1. An ice making system for producing ice wherein said ice making system comprises:

a refrigeration system for producing ice;

a water inlet on said refrigeration system for receiving water for producing ice;

a storage bin for storing the ice; and

a pre-chiller mounted inside of said storage bin and connected to said water inlet so that ice stored in said storage bin cools water flowing through said pre-chiller.

2. The ice making system of claim 1 wherein said pre-chiller includes:

a tube formed of a conductive material.

3. The ice making system of claim 1 wherein said pre-chiller includes:

a conductive tube formed in a series of coils.

4. The ice making system of claim 1 wherein said pre-chiller includes:

a conductive tube formed in a series of coils; and

an insulative material surrounding the surfaces of said conductive tube that are in direct contact with a surface of said storage bin.

5. The ice making system of claim 1 wherein said pre-chiller includes:

said conductive tube is sealed within a sanitary container to prevent contamination of the ice from said pre-chiller.

6. The ice making system of claim 1 wherein said pre-chiller includes:

said conductive tube is mounted adjacent a surface of said ice storage bin outside side said storage bin.

7. A pre-chiller unit for providing chilled water to an ice making system having a refrigeration unit and an ice storage bin, said pre-chiller unit comprises:

a water inlet for receiving water from a supply;

a conductive tube connected to said water inlet and mounted in said ice storage bin so that water flowing through said conductive tube from said water inlet is chilled from heat exchange between the water and ice stored in said ice storage bin; and

a water outlet connected to said conductive tube for transporting the chilled water to said refrigeration unit.

8. The pre-chiller unit of claim 7 wherein said conductive tube includes:

a series of coils.

9. The pre-chiller unit of claim 7 wherein said conductive tube includes:

a series of coils that are mounted in direct contact with a surface of said storage bin; and

an insulative material surrounding the surfaces of said conductive tube that are in direct contact with a surface of said storage bin.

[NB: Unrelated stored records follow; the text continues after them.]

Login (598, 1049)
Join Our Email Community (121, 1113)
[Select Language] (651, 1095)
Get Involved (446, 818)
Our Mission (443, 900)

10. The pre-chiller of claim 7 wherein said pre-chiller includes:

said conductive tube is sealed within a sanitary container to prevent contamination of the ice from said pre-chiller.

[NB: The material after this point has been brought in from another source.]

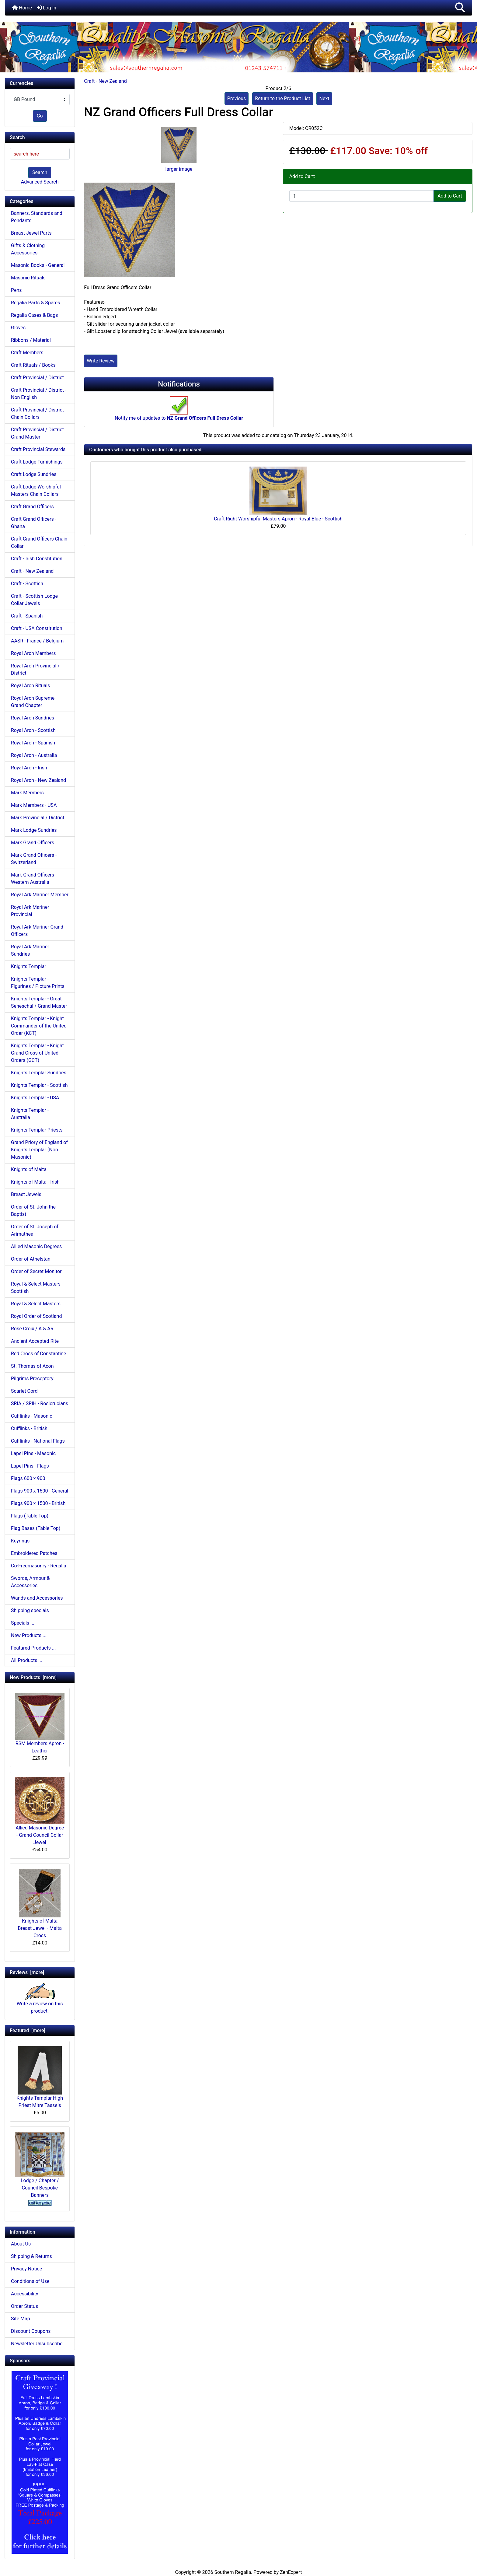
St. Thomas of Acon (32, 1366)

11. The ice making system of claim 7 wherein said pre-chiller includes:

said conductive tube is mounted adjacent a surface of said ice storage bin outside side said storage bin.

12. A method for increasing the efficiency of an ice making system having a refrigeration unit and ice storage bin, wherein said method comprising the steps of:

providing a tube formed of a conductive material;

mounting said tube inside of the ice storage bin;

supplying water through said tube so that the water is chilled by the heat exchange between the water and ice stored in the ice storage bin; and

delivering the chilled water from said tube to the refrigeration unit so that the refrigeration system is not required to freeze ambient temperature water.

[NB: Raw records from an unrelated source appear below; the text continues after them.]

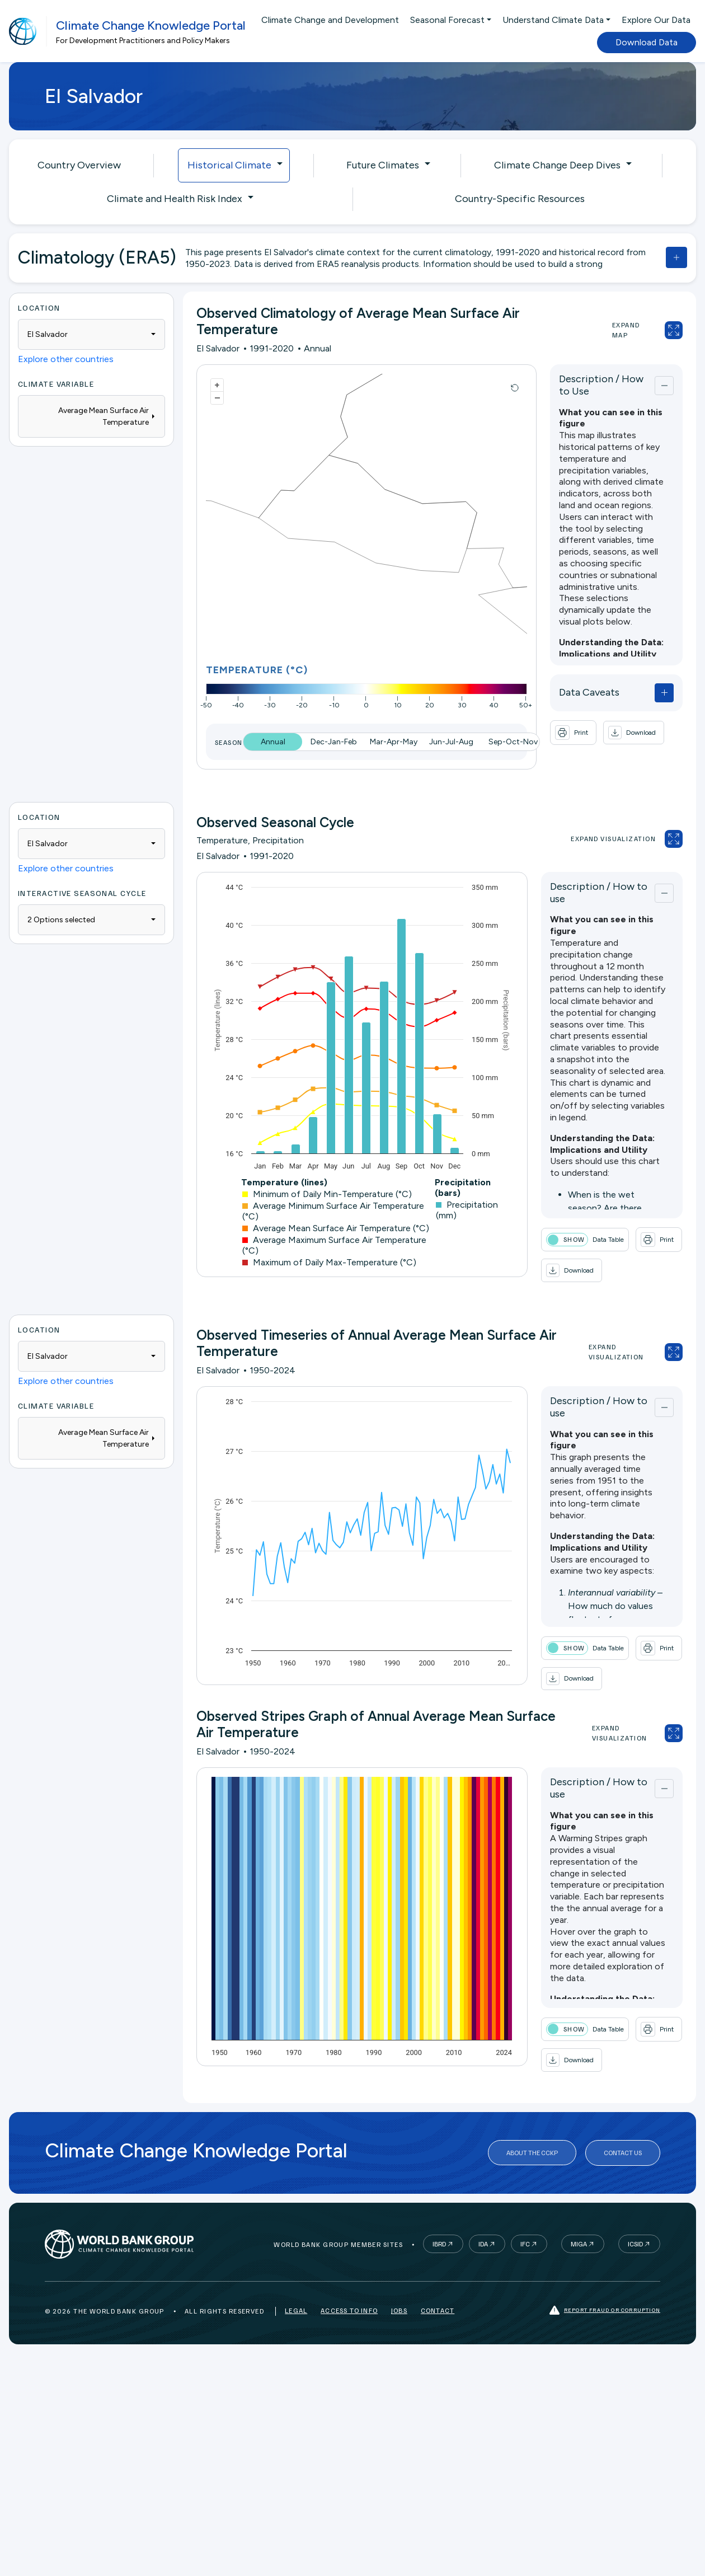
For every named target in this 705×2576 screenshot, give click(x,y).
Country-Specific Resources (520, 199)
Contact (437, 2310)
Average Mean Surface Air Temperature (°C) (335, 1228)
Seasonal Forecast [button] (447, 20)
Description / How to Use (601, 385)
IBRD (439, 2244)
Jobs (399, 2310)
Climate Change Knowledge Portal (151, 25)
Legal (296, 2310)
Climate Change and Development (330, 20)
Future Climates (382, 165)
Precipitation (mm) (467, 1210)
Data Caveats (589, 692)
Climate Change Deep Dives (557, 165)
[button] (633, 732)
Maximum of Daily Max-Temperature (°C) (329, 1262)
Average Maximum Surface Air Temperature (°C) (334, 1245)
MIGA (579, 2244)
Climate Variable (56, 383)
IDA (483, 2244)
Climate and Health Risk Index (174, 199)
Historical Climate (229, 165)
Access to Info (349, 2310)
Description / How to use (598, 892)
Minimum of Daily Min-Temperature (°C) (327, 1194)
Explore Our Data (656, 20)
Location (39, 307)
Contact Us (623, 2152)
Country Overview (79, 165)
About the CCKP (532, 2152)
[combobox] (91, 334)
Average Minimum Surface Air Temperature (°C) (333, 1211)
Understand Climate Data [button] (553, 20)
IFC (525, 2244)
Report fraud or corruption (604, 2310)
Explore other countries (66, 359)
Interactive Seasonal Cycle (82, 893)
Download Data (646, 42)
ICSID (635, 2244)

13. The method of claim 10 wherein said method further comprises the step of:

insulating the portions of said tube in contact with the ice storage bin.

14. The method of claim 10 wherein said method further comprises the step of:

providing said tube in a series of coils to increase the surface area of said tube in the ice storage bin.

15. The method of claim 10 wherein said method further comprises the step of:

insulating the portions of said tube in contact with the ice storage bin; and

providing said tube in a series of coils to increase the surface area of said tube in contact with the ice storage bin.

16. The method of claim 10 wherein said method further comprises the step of:

mounting said tube in a sanitary container inside of the storage bin.

17. The method of claim 10 wherein said method further comprises the step of:

mounting said tube on an exterior surface of the storage bin.